Tears built up in his eyes and though he wiped them away they kept coming. Sam tried to summon up his usual excuses to fuel his anger to cut off any feelings of tenderness but he failed. Instead he remembered the day at the age of five when he fell off the wagon his family was using to haul in the tobacco crop and had been trampled by the horses pulling the wagon behind the one he’d been on. He’d escaped from the horses’ hoofs but his left wrist had been broken from his fall. He had tried to get up before his father knew what had happened but their neighbor, Mr. Kinney, who had been driving the second wagon had stopped the wagon and been over to him before Sam had been able to get up. Mr. Kinney’s shouts stopped his father’s wagon.

Sam’s Pa had seemed too concerned there in the rutted road that ran along their tobacco fields. He’d thanked Mr. Kinney for helping Sam and he’d asked him to thank God in his prayers that his son hadn’t been killed in the accident. Then he’d lifted Sam up to the wagon seat and urged Mr. McKinney to hurry on with his own wagon to the tobacco barns while he took Sam into the house.

As soon as Mr. Kinney had been out of ear shot Sam’s moments of comfort and caring from his father were over. Spit had flown out of his mouth as he berated Sam for being clumsy, probably daydreaming or sleeping instead of paying attention. Now he’d lose half-an-hour taking his sissy boy to his Mamma for tending to and if he didn’t get the rest of the tobacco crop in it would be all Sam’s fault. Later when he learned Sam had broken his wrist he grabbed Sam by that broken wrist and held him tight as his belt flayed Sam repeatedly. The next morning, moving as quickly as he could Sam had been right there in the tobacco fields helping harvest the tobacco.

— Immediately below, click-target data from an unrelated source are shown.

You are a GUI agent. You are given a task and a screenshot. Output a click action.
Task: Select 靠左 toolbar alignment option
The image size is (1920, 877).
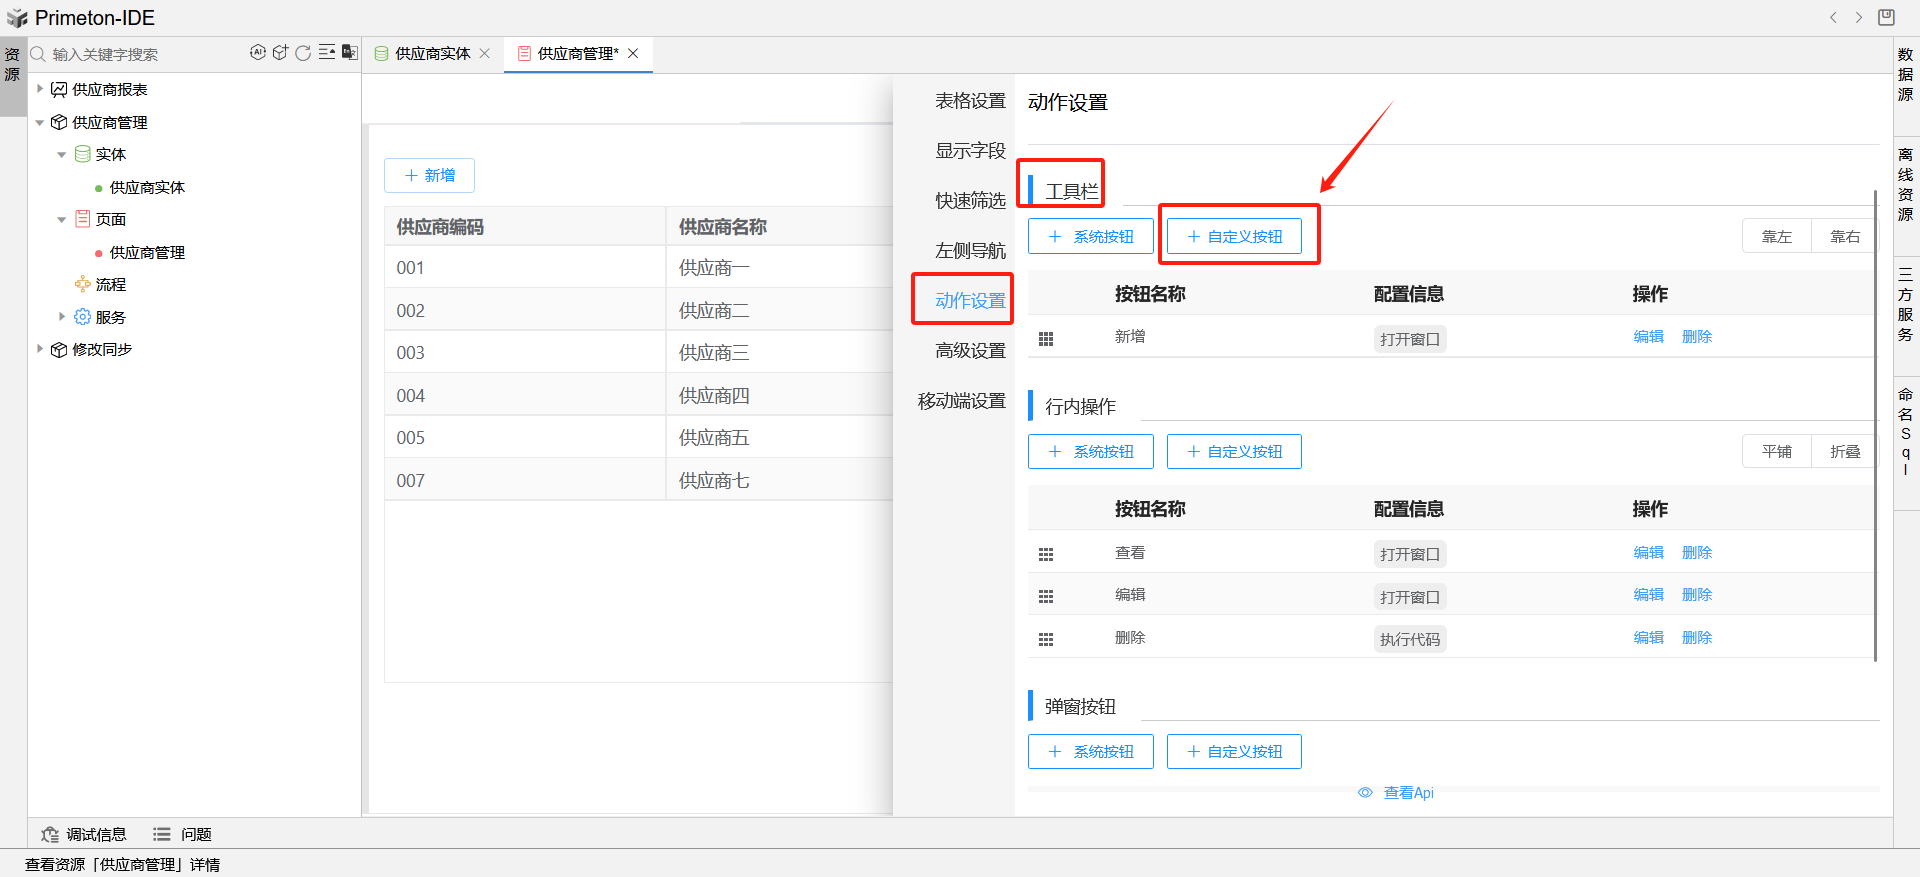tap(1776, 237)
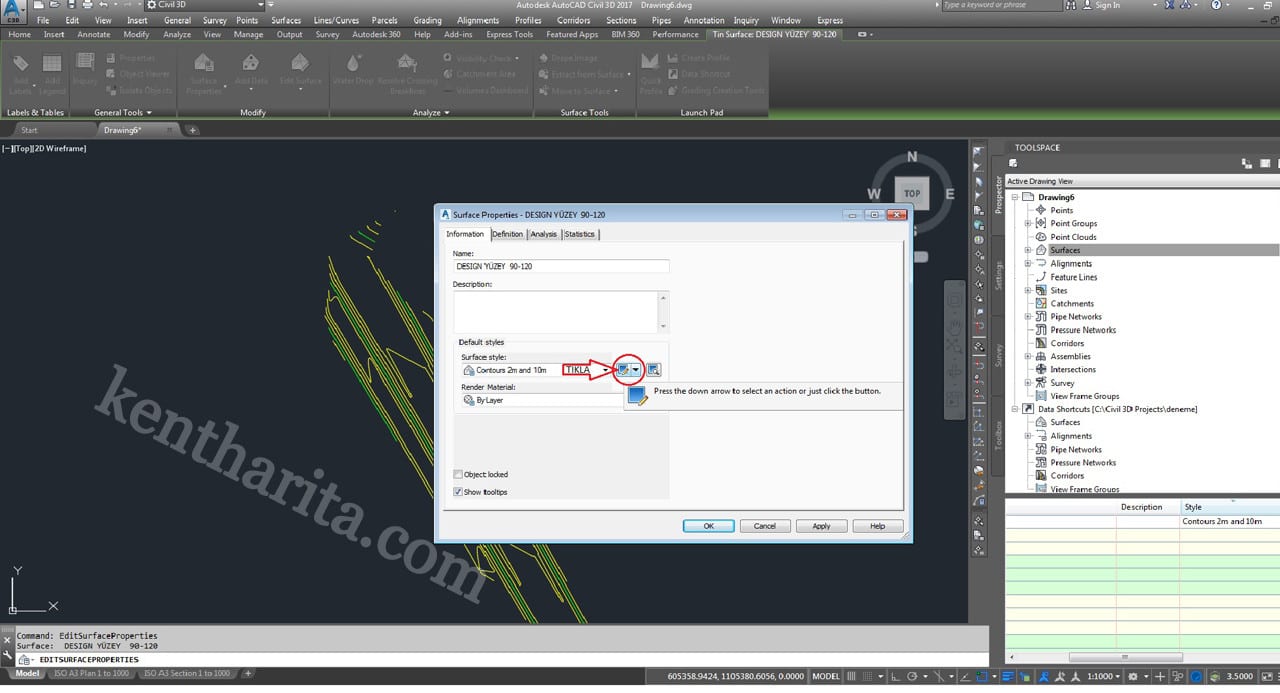Click the TOP face of the ViewCube

(x=911, y=194)
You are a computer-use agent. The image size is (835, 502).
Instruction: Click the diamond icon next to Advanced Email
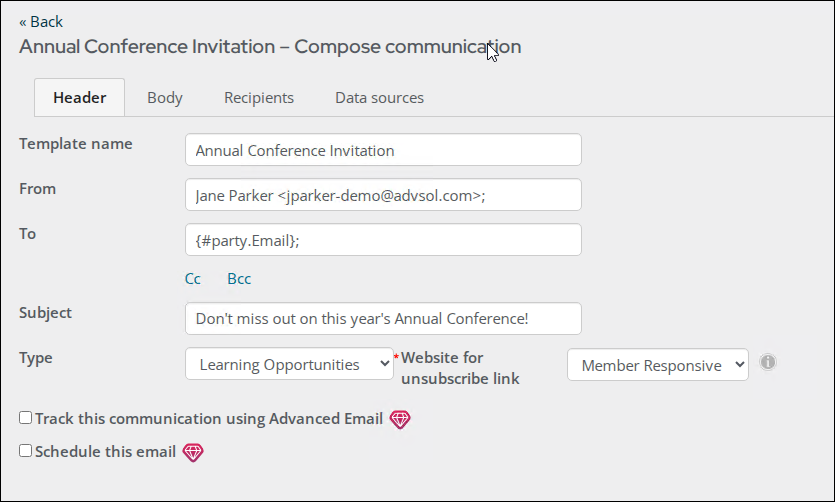click(400, 419)
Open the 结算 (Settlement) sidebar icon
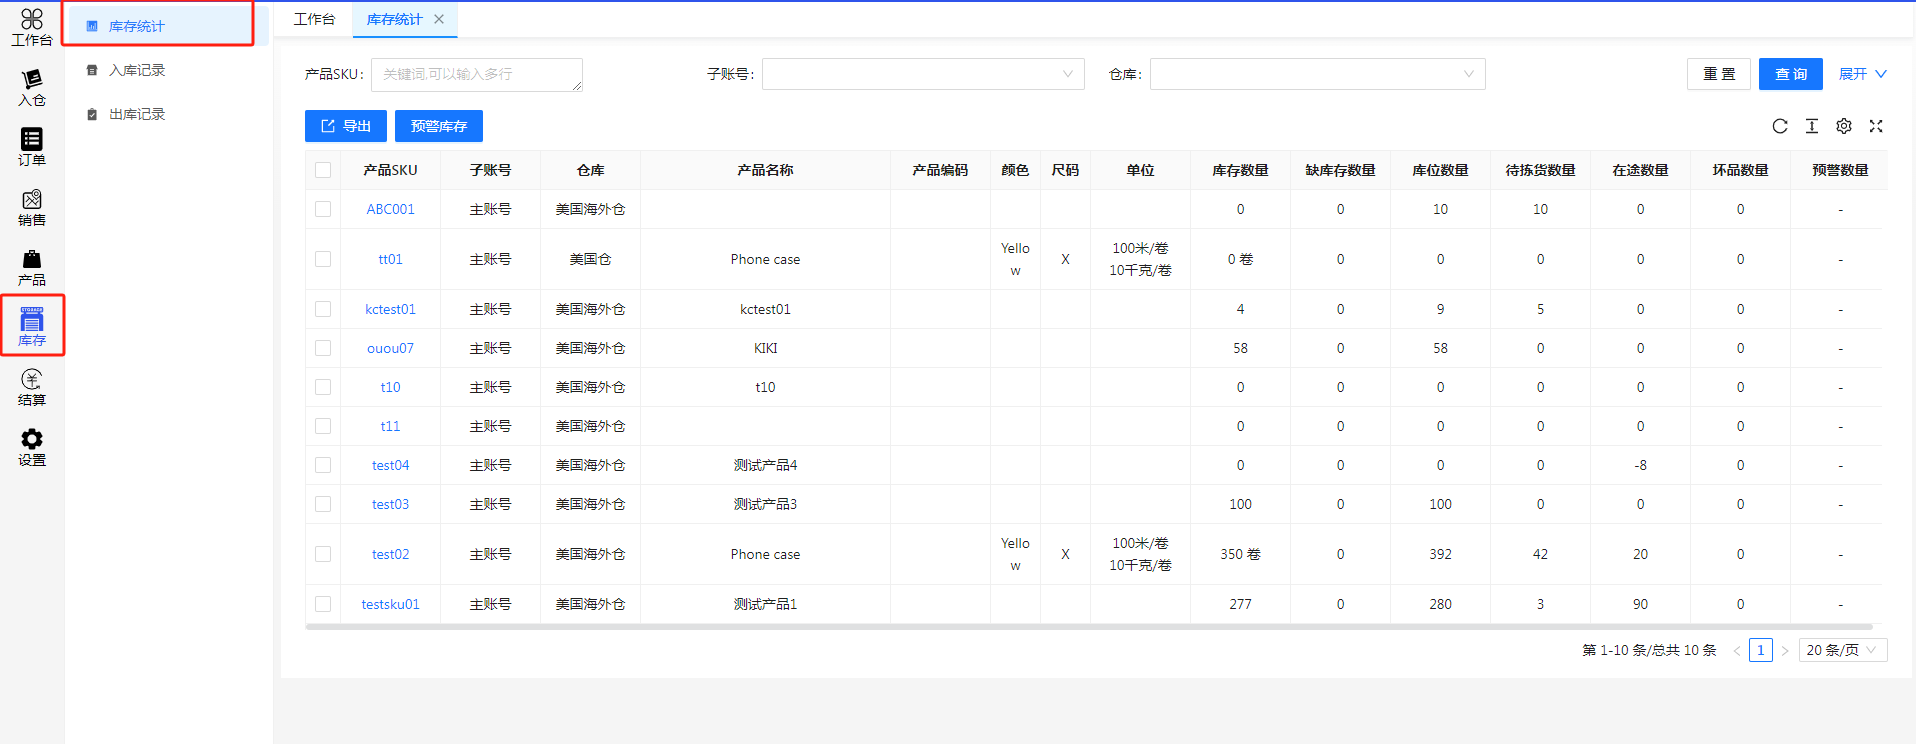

His broken wrist unset. His back a crisscross pattern of belt welts. The rest of him black and blue from the horses’ feet. But Sam never complained. He knew better.

Sam had ran off when he was twelve and never looked back. His Pa had become a regular lush by then, his body, mind and heart consumed by alcohol. His mother still the silent shadow in his father’s weak light.

He’d had a hard life. He’d had an awful life. There was no denying that truth. Nor was there any denying the truth of his own mistreatment of his own children and even his wife. Sam’s father had left him with a wrist that ached awfully bad in the cold months and was malformed so badly Sam wore long sleeves all the time to hide it. Now Sam had left his daughter unable to walk.

Two shoes stood in Sam’s sight and he followed the legs attached up to see the doctor from Becca’s room. Sam drew in a sharp breath of surprise.